Those opinions now have students calling for him to be fired. Bruni doesn’t find Weinstein’s comments offensive or outrageous, and certainly not worthy of the madness he faced:

It was a reasonable perspective and a prompt for discussion, not fury. It drew fury nonetheless. Dozens of students interrupted one of his classes, screaming at him about racism, white privilege and even white supremacy. The campus police chief advised him, for his own safety, to steer clear of school grounds until tempers cooled. Students demanded that he and two other college employees whom they deemed insensitive to minorities be fired.

“Hey hey, ho ho, these racist teachers have got to go!” they chanted. When the college’s president, George Bridges, met with them, several of them pelted him with profanity and ordered him to shut up.
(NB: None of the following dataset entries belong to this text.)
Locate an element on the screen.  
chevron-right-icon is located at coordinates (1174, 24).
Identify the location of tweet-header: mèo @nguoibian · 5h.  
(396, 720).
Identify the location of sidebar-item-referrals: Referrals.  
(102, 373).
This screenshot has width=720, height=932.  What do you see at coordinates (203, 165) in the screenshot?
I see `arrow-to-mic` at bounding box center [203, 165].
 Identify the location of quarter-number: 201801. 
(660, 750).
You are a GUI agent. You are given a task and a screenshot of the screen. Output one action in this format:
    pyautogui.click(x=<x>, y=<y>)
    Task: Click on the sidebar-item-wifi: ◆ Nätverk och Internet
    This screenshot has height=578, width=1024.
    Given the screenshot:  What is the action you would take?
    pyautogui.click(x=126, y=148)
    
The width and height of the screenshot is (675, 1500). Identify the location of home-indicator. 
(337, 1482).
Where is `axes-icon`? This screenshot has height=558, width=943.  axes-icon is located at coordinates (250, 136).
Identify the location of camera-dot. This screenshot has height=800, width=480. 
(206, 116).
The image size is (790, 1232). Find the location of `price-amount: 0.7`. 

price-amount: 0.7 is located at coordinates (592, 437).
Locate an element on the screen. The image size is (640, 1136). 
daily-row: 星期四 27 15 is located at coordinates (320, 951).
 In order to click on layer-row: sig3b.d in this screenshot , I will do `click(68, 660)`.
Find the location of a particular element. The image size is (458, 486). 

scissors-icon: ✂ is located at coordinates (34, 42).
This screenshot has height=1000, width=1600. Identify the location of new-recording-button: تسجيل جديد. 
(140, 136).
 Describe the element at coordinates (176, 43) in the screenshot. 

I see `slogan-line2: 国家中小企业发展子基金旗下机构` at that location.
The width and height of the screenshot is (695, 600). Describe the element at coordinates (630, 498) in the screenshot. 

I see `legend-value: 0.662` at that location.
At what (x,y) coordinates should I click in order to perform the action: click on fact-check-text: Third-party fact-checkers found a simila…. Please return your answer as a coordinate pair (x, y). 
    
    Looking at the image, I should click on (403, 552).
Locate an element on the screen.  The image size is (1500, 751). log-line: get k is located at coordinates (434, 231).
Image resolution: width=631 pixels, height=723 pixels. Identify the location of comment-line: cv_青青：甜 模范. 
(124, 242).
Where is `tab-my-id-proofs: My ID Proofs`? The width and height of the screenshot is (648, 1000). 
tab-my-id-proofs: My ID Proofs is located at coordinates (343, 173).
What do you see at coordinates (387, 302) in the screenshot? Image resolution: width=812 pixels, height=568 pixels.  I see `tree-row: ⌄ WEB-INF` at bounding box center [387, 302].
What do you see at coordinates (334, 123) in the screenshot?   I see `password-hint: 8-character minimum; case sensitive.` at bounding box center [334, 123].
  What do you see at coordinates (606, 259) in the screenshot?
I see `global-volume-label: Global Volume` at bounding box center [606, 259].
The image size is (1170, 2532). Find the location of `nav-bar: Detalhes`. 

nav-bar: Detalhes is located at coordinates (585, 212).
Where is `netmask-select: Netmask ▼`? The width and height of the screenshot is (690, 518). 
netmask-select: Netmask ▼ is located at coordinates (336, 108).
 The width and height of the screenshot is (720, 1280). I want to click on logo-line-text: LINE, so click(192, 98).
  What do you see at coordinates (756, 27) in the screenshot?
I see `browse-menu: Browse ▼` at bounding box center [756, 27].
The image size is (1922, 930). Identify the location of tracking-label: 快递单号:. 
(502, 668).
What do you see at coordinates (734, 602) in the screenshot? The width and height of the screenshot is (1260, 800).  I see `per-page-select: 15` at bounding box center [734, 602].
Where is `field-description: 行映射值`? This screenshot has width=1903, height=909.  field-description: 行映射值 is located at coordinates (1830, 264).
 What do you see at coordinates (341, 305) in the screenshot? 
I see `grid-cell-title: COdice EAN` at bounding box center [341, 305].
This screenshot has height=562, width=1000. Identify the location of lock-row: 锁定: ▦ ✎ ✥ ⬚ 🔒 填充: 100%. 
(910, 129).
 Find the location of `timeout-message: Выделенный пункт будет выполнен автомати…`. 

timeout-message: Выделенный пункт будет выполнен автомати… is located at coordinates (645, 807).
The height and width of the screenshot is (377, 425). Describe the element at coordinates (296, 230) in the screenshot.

Even Bridges, who caved to protesters’ demands, has been labeled as a racist. For Bruni, such “discourse” disappoints him:

I asked Bridges about the epithets hung on Weinstein. He said that such terms are being deployed too readily and casually.

“Using the word ‘racist’ halts the conversation,” he said. “It just ends it. It doesn’t explore the beliefs, the values, the behaviors that comprise individuals.”

Isn’t he, too, being characterized as racist?

“Of course,” he said. “It’s just the way discourse goes these days.”

Of course? What a sad state of affairs. And what a retreat from anything that we could really call “discourse.”